■ Extrait du texte
────
Sur le plan social, la maladie cancéreuse creuse les inégalités, notamment économiques. Les personnes malades font face à des coûts supplémentaires alors que leurs revenus baissent en général : forfaits, franchises, déplacements sanitaires, soins de support, de confort… Même avec un emploi, 17 % des personnes malades peinent à prendre en charge les frais engendrés par la maladie. Selon la DREES, les restes à charge dits « visibles » sont estimés à 800 € pour les personnes en affection longue durée (ALD). Ceux dits « invisibles » s’élèvent à 1 447 € pour les personnes atteintes de cancer. Le renoncement aux soins est inéluctable face à l’impossibilité de faire face à ces coûts.

Les soins de support sont aussi révélateurs d’inégalités persistantes. Une enquête Ipsos de 2022 révèle que 24 % des malades du cancer ne sont orientés vers aucun soin de support dans leur parcours et que 19 % des personnes orientées y renoncent pour des raisons financières ou d’accessibilité géographique.

La première recommandation de votre manifeste sur les inégalités est « Rendre le dépistage des cancers accessible à toutes et à tous sur l’ensemble du territoire », quels sont les principaux freins au dépistage ?
────
■ Consigne
Extrayez tel quel, dans le texte sur les inégalités face au cancer, le passage allant de « Sur le plan » jusqu'à « à ces coûts. » inclus. Les enregistrements ne servent à rien pour cette consigne.
────
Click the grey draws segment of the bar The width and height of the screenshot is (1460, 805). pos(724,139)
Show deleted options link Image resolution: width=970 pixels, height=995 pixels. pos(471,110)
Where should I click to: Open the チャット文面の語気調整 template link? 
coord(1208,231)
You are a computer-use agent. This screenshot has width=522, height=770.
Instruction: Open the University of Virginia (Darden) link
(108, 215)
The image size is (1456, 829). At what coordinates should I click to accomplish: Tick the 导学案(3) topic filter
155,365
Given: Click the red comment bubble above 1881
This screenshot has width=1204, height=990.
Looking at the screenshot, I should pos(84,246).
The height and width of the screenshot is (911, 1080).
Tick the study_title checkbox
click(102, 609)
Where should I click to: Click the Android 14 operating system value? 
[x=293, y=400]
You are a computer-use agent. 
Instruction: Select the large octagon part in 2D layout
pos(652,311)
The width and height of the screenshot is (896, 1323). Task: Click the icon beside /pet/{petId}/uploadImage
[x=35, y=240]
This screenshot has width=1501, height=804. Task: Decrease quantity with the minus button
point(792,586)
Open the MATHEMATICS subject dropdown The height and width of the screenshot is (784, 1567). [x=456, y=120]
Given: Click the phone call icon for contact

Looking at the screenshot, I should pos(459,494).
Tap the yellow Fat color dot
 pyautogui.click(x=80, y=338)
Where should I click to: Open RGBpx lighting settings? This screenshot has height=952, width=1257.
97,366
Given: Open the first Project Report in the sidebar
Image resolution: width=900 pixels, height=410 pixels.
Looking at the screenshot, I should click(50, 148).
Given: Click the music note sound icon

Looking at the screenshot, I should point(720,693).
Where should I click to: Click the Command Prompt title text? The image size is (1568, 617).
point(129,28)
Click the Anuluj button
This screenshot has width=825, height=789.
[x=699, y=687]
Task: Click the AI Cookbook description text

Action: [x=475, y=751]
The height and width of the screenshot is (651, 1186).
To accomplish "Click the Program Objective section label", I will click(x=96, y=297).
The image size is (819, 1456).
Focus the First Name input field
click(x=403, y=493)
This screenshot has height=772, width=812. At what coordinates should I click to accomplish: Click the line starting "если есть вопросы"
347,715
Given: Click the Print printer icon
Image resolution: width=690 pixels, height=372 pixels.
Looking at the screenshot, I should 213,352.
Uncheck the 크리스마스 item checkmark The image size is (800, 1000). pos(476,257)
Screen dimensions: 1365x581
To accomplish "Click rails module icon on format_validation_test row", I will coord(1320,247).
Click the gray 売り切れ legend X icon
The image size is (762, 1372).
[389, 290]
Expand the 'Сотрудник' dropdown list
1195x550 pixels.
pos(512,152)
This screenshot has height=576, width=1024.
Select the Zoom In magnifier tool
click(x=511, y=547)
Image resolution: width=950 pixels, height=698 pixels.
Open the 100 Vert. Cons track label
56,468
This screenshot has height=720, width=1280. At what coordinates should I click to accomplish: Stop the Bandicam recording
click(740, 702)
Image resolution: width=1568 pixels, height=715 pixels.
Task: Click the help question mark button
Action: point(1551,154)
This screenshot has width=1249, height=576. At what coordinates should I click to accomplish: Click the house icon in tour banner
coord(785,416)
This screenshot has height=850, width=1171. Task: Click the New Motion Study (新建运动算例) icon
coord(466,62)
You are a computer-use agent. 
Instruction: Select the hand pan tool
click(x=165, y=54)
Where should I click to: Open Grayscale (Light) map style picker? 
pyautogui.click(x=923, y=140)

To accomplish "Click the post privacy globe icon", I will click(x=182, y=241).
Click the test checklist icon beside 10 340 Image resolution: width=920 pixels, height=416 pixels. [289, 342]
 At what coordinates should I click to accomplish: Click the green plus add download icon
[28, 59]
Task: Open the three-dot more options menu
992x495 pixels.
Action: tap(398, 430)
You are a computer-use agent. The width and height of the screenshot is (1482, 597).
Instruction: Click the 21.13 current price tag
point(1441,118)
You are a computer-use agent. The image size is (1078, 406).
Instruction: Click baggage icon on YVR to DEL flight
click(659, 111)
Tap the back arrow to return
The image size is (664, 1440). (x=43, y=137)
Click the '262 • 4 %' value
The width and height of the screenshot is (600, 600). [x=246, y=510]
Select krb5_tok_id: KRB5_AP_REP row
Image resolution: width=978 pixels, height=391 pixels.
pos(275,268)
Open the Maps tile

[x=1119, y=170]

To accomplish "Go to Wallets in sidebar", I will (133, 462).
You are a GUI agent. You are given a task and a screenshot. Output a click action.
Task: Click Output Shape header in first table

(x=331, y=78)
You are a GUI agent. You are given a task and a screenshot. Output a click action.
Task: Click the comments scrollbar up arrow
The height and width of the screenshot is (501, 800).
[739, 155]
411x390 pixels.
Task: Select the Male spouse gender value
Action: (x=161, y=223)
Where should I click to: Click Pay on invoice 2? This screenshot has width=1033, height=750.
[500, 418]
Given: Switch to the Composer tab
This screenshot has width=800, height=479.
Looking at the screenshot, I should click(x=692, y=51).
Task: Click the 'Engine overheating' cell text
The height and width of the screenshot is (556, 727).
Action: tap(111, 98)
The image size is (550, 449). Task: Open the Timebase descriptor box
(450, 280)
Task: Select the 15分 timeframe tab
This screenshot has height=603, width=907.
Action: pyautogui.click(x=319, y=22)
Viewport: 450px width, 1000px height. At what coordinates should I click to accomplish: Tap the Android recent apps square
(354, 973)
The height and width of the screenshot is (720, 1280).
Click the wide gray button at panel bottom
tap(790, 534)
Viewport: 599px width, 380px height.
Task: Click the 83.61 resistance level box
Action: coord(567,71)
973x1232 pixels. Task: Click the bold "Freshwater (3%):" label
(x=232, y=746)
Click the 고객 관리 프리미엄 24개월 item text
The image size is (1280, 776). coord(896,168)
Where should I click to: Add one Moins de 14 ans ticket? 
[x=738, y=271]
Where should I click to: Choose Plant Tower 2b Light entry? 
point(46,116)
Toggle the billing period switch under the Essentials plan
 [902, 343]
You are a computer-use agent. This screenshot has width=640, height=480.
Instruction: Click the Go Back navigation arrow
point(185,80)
────
■ Résultat
Sur le plan social, la maladie cancéreuse creuse les inégalités, notamment économiques. Les personnes malades font face à des coûts supplémentaires alors que leurs revenus baissent en général : forfaits, franchises, déplacements sanitaires, soins de support, de confort… Même avec un emploi, 17 % des personnes malades peinent à prendre en charge les frais engendrés par la maladie. Selon la DREES, les restes à charge dits « visibles » sont estimés à 800 € pour les personnes en affection longue durée (ALD). Ceux dits « invisibles » s’élèvent à 1 447 € pour les personnes atteintes de cancer. Le renoncement aux soins est inéluctable face à l’impossibilité de faire face à ces coûts.